The Duke of Albany ~ This grandchild of Bohemia has beffudled me with his wit and his charm, and though we manage to argue over every point and every decision, we still slip happily between the sheets. It is a passion I have not felt for a long time and I cannot hep but smile as I recall our first meeting.
The blonde Esquire ~ a lover that could have been so much more than what it was. Love was felt but it was not desired and nor did it last. A farcical attempt, and not an experience I ever hope to forget.
The Peacock Gentleman ~ He is a gentleman whose sole purpose in life, it would seem, is to excel at all sports and flirt with every woman. Of course there is nothing wrong with this hedonistic lifestyle, in fact I almost envy that he can be so blatant. No doubt it is because he is a man, and men, apparently, can do no wrong.

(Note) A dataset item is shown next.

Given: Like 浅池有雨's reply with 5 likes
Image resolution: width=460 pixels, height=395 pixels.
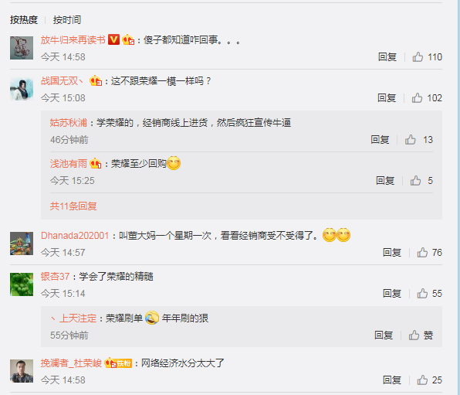Looking at the screenshot, I should pos(421,180).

The Scottish Earl ~ Ah yes. Unsurprisingly I have a smile on my face as I remember the Scottish Earl. It wasn't too long ago that I was happily sharing my bed with him, but I never fixated on him like I did the others (the Duke, the Head Architect... the musician). He is still a good friend though we have removed the more physical aspect of our relationship. In fact I have not heard from him in a while, I might pen him a letter...
The Head Architect ~ He was more than just a lover... Or at least I thought so. He was hired to design the South Wing of my home in the Shire. We flirted with the idea of 'us' for many months. I caved and gave into my body (which seems to be my only forte) and was left as abruptly as he'd arrived, only to have him appear briefly in the North. I do hope someone is breaking his heart down in Brighton.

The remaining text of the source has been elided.